In this case, we’re talking about the Internet. My escape attempt was a four-day vacation in the community of Troy, Ore., along the Grande Ronde River, which winds into the southeast corner of Washington state before meeting up with the mighty Snake River.
It is a beautiful place with more fish than people. It’s an area where you can look up a mountainside and see a grazing wild sheep.
While writing this piece, I looked Troy up on the Internet. In the fall of 1960, it had a population of about 30 people. That seems about right for today, although the elementary school had five students then, the Internet tells me.
Last week, it only had two very friendly and polite brothers. I know, I met them one morning as they crossed a bridge over the Ronde to get to school, sending a flock of semi-wild turkeys scurrying across the field, which made a herd of deer look up from their morning browse.

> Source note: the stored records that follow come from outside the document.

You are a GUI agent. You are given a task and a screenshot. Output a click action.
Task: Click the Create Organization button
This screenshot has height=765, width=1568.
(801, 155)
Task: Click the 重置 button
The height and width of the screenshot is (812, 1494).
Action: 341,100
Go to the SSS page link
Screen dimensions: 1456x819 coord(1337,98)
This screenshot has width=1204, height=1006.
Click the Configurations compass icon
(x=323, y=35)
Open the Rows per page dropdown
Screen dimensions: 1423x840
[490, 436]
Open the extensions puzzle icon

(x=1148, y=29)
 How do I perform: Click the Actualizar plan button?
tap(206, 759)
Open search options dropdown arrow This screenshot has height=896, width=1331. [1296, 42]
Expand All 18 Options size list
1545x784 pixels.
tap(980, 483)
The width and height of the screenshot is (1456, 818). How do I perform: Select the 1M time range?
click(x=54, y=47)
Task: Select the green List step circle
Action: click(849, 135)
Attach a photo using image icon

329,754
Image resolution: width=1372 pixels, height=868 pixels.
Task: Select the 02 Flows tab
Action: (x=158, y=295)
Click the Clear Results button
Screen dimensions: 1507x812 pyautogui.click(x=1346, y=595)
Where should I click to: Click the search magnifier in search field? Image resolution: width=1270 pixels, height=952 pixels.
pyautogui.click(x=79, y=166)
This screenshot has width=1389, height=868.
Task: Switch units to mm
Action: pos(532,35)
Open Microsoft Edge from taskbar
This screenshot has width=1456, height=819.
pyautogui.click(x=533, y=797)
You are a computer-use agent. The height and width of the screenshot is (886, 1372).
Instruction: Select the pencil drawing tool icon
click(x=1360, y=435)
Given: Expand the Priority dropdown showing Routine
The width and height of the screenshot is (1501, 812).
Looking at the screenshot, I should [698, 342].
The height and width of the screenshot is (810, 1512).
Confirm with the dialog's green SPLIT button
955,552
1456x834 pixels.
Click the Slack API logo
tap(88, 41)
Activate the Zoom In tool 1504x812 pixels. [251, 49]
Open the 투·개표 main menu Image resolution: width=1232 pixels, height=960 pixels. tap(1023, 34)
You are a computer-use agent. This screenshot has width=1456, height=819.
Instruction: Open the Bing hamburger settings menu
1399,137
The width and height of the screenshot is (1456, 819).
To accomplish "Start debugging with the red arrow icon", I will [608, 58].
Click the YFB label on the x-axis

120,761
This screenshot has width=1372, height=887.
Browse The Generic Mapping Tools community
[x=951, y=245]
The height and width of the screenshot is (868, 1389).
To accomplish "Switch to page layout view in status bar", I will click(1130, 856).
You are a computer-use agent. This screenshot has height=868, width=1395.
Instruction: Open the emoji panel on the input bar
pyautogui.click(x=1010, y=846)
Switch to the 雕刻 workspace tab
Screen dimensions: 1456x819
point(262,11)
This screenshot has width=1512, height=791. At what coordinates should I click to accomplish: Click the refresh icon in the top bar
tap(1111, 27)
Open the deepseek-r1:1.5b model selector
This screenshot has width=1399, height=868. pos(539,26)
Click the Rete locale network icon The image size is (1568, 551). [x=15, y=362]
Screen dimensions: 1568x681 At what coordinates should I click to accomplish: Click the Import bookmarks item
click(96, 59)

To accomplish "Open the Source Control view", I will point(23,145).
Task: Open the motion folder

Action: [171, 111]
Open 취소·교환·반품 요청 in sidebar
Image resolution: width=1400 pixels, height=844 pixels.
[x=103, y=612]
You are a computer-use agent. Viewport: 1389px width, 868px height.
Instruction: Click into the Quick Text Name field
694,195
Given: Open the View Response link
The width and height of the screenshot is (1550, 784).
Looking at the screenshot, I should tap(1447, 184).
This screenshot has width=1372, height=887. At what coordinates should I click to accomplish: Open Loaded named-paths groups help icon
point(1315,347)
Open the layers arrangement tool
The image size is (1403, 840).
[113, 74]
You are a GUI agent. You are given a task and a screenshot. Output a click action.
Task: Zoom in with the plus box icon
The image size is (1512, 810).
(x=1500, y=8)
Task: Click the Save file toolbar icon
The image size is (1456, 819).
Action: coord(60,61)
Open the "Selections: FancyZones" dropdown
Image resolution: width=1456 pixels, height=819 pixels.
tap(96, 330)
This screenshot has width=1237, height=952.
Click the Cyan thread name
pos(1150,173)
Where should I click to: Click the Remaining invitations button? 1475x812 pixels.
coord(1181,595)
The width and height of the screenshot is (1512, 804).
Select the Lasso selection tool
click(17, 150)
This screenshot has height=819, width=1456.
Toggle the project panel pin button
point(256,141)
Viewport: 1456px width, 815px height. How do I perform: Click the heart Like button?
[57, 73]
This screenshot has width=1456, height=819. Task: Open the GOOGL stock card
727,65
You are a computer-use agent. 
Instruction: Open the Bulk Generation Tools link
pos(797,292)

The school is next door to the fishing lodge where I stayed, once the home of John Fogarty, a musician best known for his work in Creedence Clearwater Revival. I loved Creedence when I was young. The Internet tells me the band split in 1972 while I was still in high school, sooner than I would have believed.
At a dinner party one night that included many of the local residents, several told of the night that Fogarty flew in a drummer and gave the community a four-hour concert at the local tavern. Each had been given a video tape of the event, although one resident told me that when his wife couldn’t take living in the wilds any longer, she left with both the tape and a Jeep they’d bought from Fogarty that had only 30,000 miles on it.
I’m not sure what he misses more, the wife or the Jeep, which he said had been painted in camouflage colors.
If he’d had the Internet, maybe his wife would have stayed. I can’t be sure. But getting online was a popular item at the lodge. When I arrived, my hosts and friends Scott and Stefanie O’Donnell asked me if I needed to use the Internet.
I refused at first, but it was always there.
I noticed that when Stefanie showed up in the morning, the Internet got turned on with the coffee pot. During the community dinner, on a day that Scott was adamantly opposed to because it collided with the Monday night football involving his beloved New England Patriots, I noticed Scott hovered around the computer checking the game score on the Internet (the lodge had no satellite television service).
There was a cardiologist at the lodge from Oregon. I expected he’d be hooking up to his e-mail. But all he and his fishing companion want to see was how the Oregon college teams had done in football.
I tried to ignore the computer, but I found myself staring at it in the afternoon when we gathered for appetizers and talked about where we each had fished. For the record, I only had one strike that I missed and didn’t even hook a summer-run steelhead, which was our quarry. I did catch trout, but that doesn’t count. Nobody else caught any steelhead, either.
Maybe it was the lack of success that sent me over the edge, but I did start using the computer to check what was happening on Heraldnet.com. Just seeing what everybody was doing made me feel better.
I came away from the vacation thinking the Internet is a pretty great thing. While I was looking to get away from it for a few days, people without it as a regular part of their life couldn’t seem to get enough.
At the party, one member of the community, somewhat proudly, told me it costs $175,000 a year to hire a teacher and run the school for just the two brothers. We both talked about how that could be a lot less expensive if the boys had an interactive teaching program on the Internet.
But then we both shot the idea down.
The Internet is nice to have, even in an area with its own natural attractions. But in my mind, it will never substitute direct human contact.